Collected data
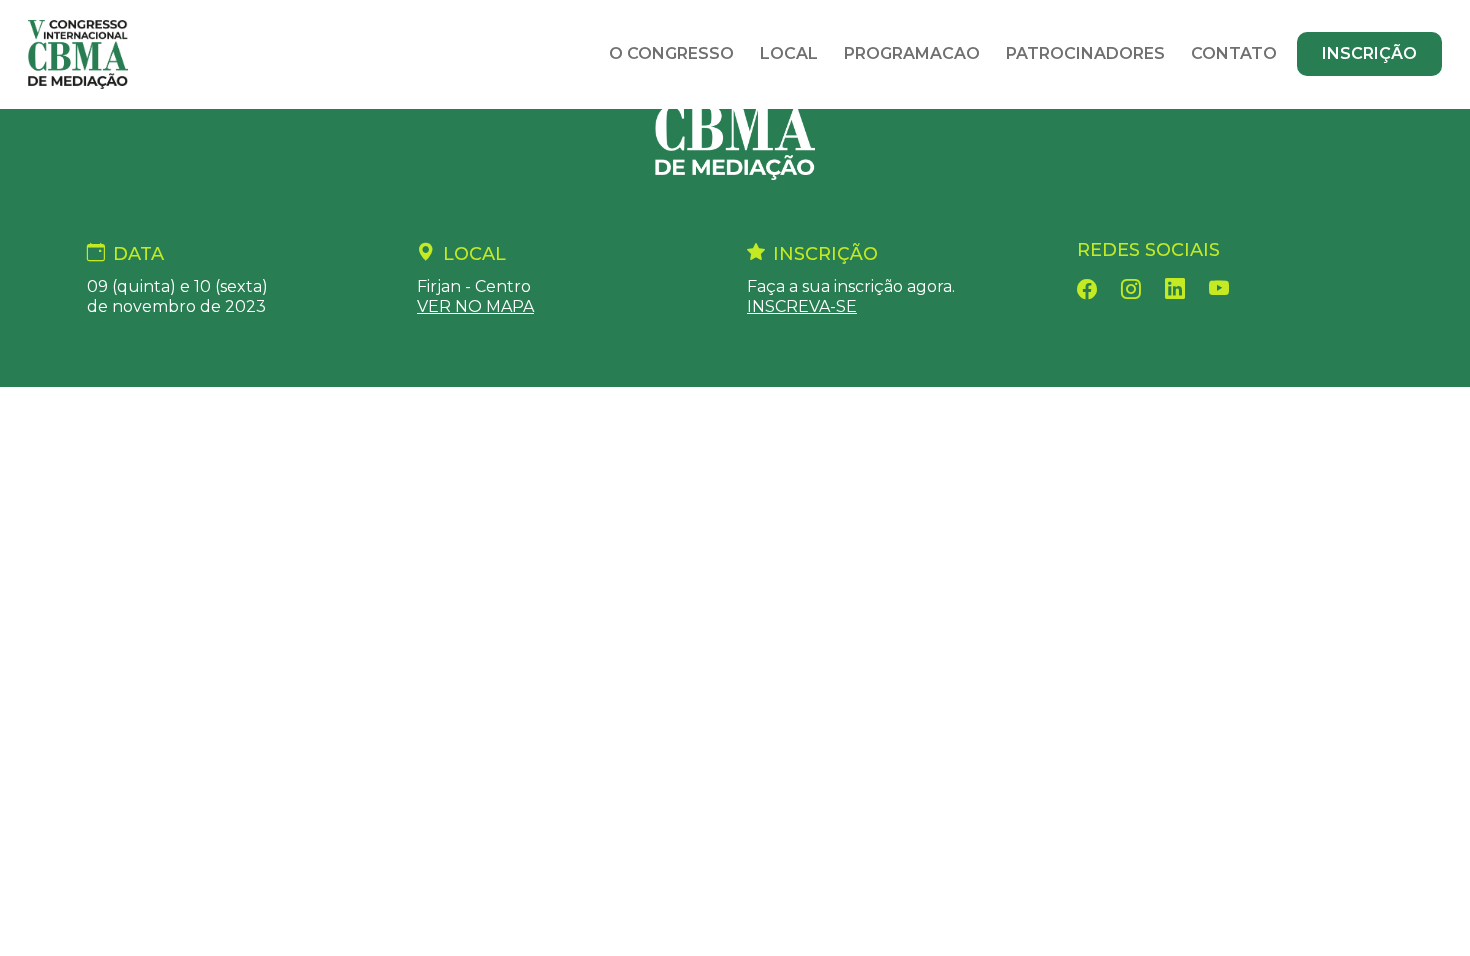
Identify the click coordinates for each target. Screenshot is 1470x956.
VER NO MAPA (475, 306)
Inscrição (1369, 53)
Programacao (912, 53)
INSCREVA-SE (802, 306)
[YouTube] (1219, 287)
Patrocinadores (1085, 53)
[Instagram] (1131, 287)
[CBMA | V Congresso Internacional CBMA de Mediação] (735, 125)
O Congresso (671, 53)
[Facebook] (1087, 287)
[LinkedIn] (1175, 287)
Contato (1234, 53)
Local (789, 53)
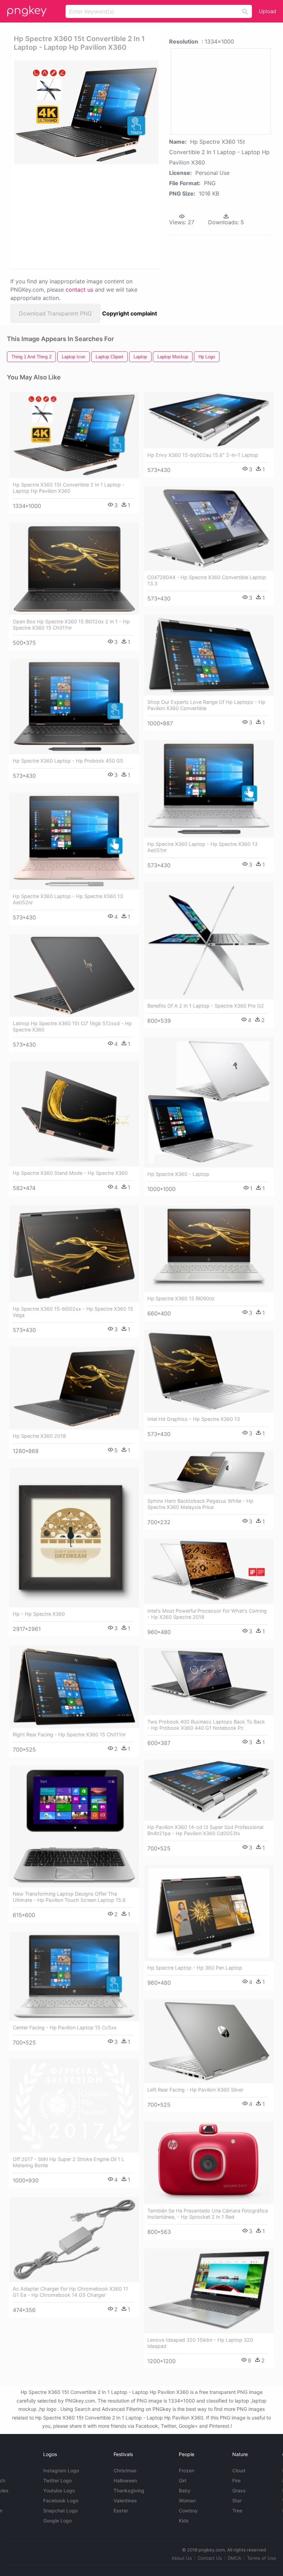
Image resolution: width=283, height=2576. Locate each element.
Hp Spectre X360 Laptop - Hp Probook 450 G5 (68, 761)
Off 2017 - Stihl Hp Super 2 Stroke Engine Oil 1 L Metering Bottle (68, 2162)
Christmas (125, 2470)
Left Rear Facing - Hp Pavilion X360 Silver (195, 2090)
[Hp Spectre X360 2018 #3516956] (74, 1388)
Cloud (238, 2470)
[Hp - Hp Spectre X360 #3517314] (74, 1537)
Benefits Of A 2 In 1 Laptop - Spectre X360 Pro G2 (205, 1006)
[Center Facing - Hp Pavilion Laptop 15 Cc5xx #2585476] (74, 1976)
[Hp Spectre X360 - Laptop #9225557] (209, 1102)
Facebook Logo (60, 2500)
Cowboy (188, 2510)
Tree (237, 2510)
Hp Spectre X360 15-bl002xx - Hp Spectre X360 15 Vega (73, 1312)
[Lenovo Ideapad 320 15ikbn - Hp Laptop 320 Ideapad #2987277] (209, 2290)
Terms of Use (261, 2558)
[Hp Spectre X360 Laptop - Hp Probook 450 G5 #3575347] (74, 706)
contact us (79, 289)
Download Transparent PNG (55, 313)
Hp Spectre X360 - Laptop (178, 1174)
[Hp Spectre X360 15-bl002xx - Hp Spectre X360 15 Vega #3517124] (74, 1253)
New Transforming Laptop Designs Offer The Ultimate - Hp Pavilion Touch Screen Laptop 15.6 (69, 1897)
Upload (267, 11)
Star (237, 2500)
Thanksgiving (129, 2490)
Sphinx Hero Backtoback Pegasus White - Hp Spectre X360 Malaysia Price (200, 1504)
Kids (184, 2520)
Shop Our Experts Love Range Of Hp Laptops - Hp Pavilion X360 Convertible (206, 705)
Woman (187, 2500)
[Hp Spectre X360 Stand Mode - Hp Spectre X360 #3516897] (74, 1114)
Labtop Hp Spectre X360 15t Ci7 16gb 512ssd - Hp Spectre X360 (72, 1026)
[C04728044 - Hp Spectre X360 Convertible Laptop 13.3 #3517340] (209, 528)
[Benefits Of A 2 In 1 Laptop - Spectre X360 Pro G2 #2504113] (209, 940)
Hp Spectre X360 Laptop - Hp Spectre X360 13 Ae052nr (68, 899)
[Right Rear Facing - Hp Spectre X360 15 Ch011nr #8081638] (74, 1686)
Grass (239, 2490)
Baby (185, 2490)
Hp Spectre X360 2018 (39, 1436)
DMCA (234, 2558)
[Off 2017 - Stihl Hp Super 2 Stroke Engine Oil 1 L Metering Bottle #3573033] (74, 2106)
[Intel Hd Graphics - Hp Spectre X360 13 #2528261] (209, 1371)
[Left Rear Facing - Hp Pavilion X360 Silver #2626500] (209, 2041)
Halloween (125, 2480)
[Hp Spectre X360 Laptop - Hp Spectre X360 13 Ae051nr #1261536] (209, 789)
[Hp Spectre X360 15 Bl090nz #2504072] (209, 1249)
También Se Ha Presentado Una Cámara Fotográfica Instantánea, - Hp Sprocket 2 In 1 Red (207, 2214)
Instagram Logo (61, 2470)
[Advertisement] (84, 216)
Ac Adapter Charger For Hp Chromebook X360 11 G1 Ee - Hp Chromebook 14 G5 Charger (70, 2292)
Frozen (186, 2470)
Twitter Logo (57, 2480)
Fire (236, 2480)
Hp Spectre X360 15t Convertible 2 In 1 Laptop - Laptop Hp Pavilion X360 (69, 488)
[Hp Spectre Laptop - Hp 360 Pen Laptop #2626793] (209, 1913)
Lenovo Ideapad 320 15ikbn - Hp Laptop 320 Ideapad (200, 2343)
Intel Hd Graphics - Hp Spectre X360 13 (193, 1419)
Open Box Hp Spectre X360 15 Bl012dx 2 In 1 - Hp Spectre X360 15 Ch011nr (71, 625)
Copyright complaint (129, 313)
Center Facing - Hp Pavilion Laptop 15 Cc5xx (65, 2027)
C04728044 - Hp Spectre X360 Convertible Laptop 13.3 (206, 580)
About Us (182, 2558)
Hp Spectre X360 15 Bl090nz (181, 1298)
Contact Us (210, 2558)
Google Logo (57, 2520)
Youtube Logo (59, 2490)
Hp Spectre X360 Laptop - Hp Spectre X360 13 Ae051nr (202, 847)
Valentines (125, 2500)
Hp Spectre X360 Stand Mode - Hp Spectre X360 (70, 1173)
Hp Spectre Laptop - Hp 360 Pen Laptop (194, 1968)
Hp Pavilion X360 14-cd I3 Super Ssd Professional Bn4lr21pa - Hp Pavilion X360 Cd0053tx (205, 1830)
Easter (121, 2510)
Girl (182, 2480)
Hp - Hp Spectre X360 (39, 1614)
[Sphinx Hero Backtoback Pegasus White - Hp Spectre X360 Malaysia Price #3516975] (209, 1472)
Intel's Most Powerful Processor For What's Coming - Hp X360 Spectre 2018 (207, 1614)
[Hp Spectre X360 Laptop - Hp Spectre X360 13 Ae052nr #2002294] (74, 841)
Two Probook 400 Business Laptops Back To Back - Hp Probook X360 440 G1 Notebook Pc (206, 1725)
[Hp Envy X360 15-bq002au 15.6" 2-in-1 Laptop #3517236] (209, 420)
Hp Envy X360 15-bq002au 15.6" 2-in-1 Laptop (202, 455)
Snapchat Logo (60, 2510)
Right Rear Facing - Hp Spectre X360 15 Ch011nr (69, 1734)
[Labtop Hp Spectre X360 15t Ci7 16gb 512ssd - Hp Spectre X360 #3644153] (74, 975)
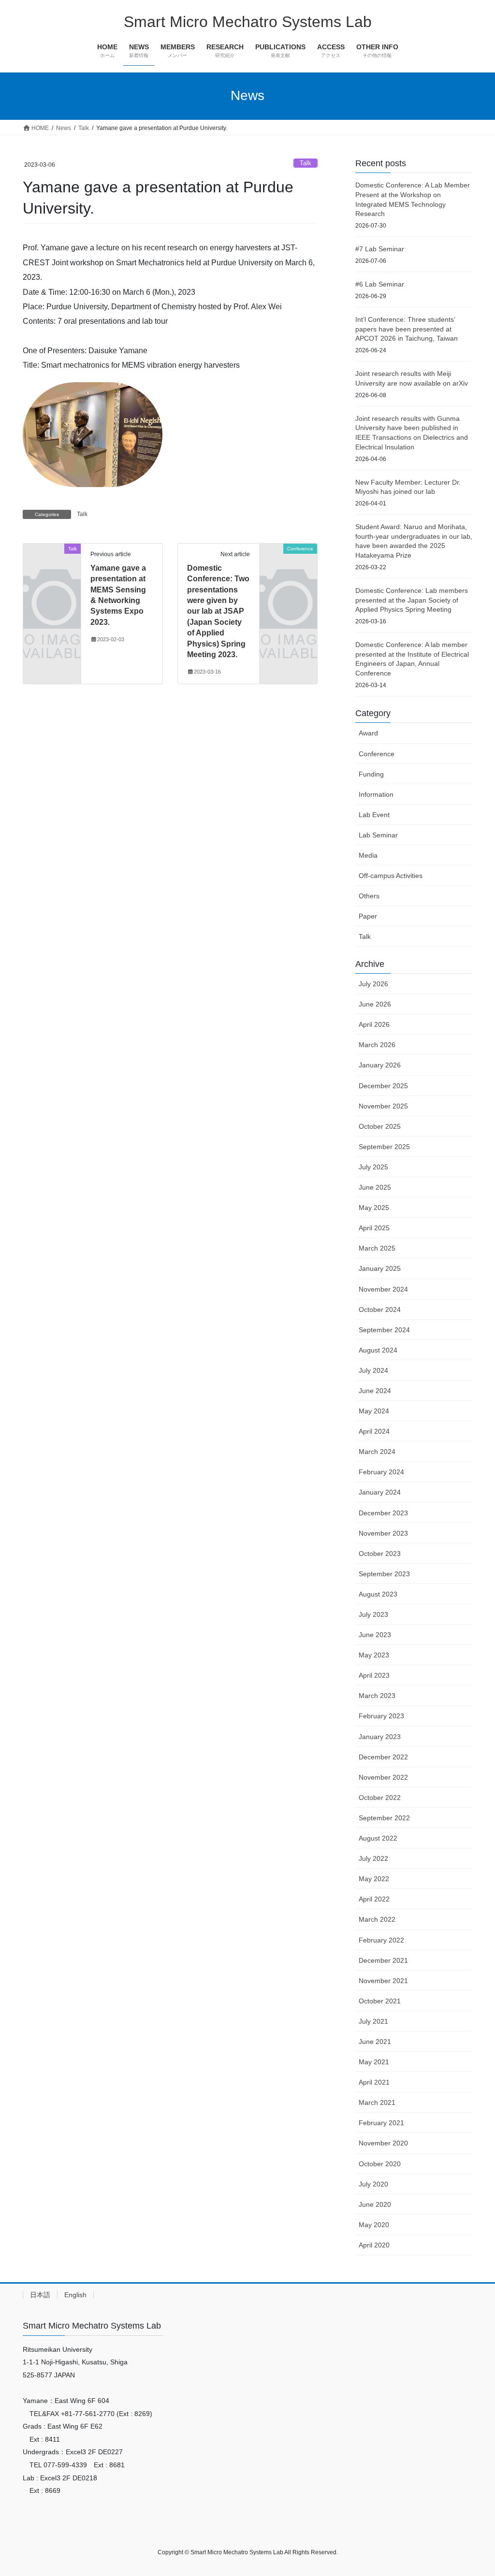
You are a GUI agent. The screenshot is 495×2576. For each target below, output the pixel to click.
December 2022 (383, 1757)
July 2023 (373, 1614)
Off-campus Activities (390, 875)
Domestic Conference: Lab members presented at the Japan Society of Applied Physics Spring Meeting (411, 600)
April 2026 (374, 1024)
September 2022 (384, 1818)
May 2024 (374, 1411)
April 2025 (374, 1228)
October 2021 (380, 2001)
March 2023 (377, 1695)
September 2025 (384, 1147)
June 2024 (375, 1391)
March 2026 (377, 1045)
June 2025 (375, 1187)
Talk (305, 163)
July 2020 (373, 2184)
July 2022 (373, 1858)
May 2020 (374, 2225)
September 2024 (384, 1330)
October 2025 (380, 1126)
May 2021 (374, 2062)
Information (376, 794)
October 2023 (380, 1553)
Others (369, 896)
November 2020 (383, 2143)
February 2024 (381, 1472)
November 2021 (383, 1981)
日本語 (40, 2295)
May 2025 (374, 1207)
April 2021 (374, 2082)
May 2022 (374, 1879)
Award (368, 733)
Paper (368, 916)
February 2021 (381, 2123)
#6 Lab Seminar (379, 284)
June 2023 (375, 1635)
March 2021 (377, 2102)
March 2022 (377, 1919)
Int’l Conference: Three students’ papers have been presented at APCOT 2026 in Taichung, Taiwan (406, 329)
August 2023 (378, 1594)
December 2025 (383, 1086)
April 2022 (374, 1899)
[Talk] (52, 561)
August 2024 (378, 1350)
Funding (371, 774)
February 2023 (381, 1716)
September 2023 (384, 1574)
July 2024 (373, 1370)
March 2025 (377, 1248)
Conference (376, 754)
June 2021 (375, 2041)
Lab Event (374, 815)
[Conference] (288, 561)
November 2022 (383, 1777)
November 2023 (383, 1533)
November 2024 (383, 1289)
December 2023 (383, 1513)
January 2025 (380, 1268)
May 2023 (374, 1655)
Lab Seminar (378, 835)
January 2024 (380, 1492)
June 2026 (375, 1004)
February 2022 (381, 1940)
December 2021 (383, 1960)
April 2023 (374, 1675)
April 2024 (374, 1431)
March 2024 (377, 1451)
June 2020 (375, 2204)
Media (368, 855)
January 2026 (380, 1065)
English (75, 2295)
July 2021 (373, 2021)
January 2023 (380, 1737)
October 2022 (380, 1797)
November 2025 (383, 1106)
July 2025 (373, 1167)
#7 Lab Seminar (379, 249)
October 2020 (380, 2164)
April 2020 (374, 2245)
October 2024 (380, 1309)
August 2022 (378, 1838)
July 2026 (373, 984)
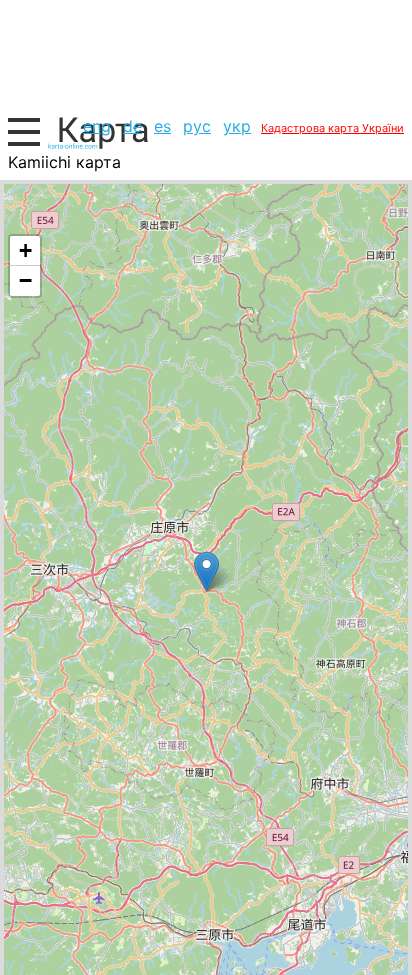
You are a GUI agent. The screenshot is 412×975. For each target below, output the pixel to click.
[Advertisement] (206, 55)
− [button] (25, 280)
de (132, 126)
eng (97, 126)
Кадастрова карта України (332, 128)
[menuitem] (97, 126)
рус (197, 126)
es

--- Instructions for the task ---
Transcribe the records above exactly, beginning at the line that contains "June 2021 (375, 2041)" and ending with the line that contains "July 2021 (373, 2021)", both included, and nothing else.

--- Output of the task ---
June 2021 (375, 2041)
Lab Event (374, 815)
[Conference] (288, 561)
November 2022 (383, 1777)
November 2023 (383, 1533)
November 2024 (383, 1289)
December 2023 (383, 1513)
January 2025 (380, 1268)
May 2023 (374, 1655)
Lab Seminar (378, 835)
January 2024 (380, 1492)
June 2026 (375, 1004)
February 2022 (381, 1940)
December 2021 (383, 1960)
April 2023 (374, 1675)
April 2024 (374, 1431)
March 2024 (377, 1451)
June 2020 (375, 2204)
Media (368, 855)
January 2026 (380, 1065)
English (75, 2295)
July 2021 (373, 2021)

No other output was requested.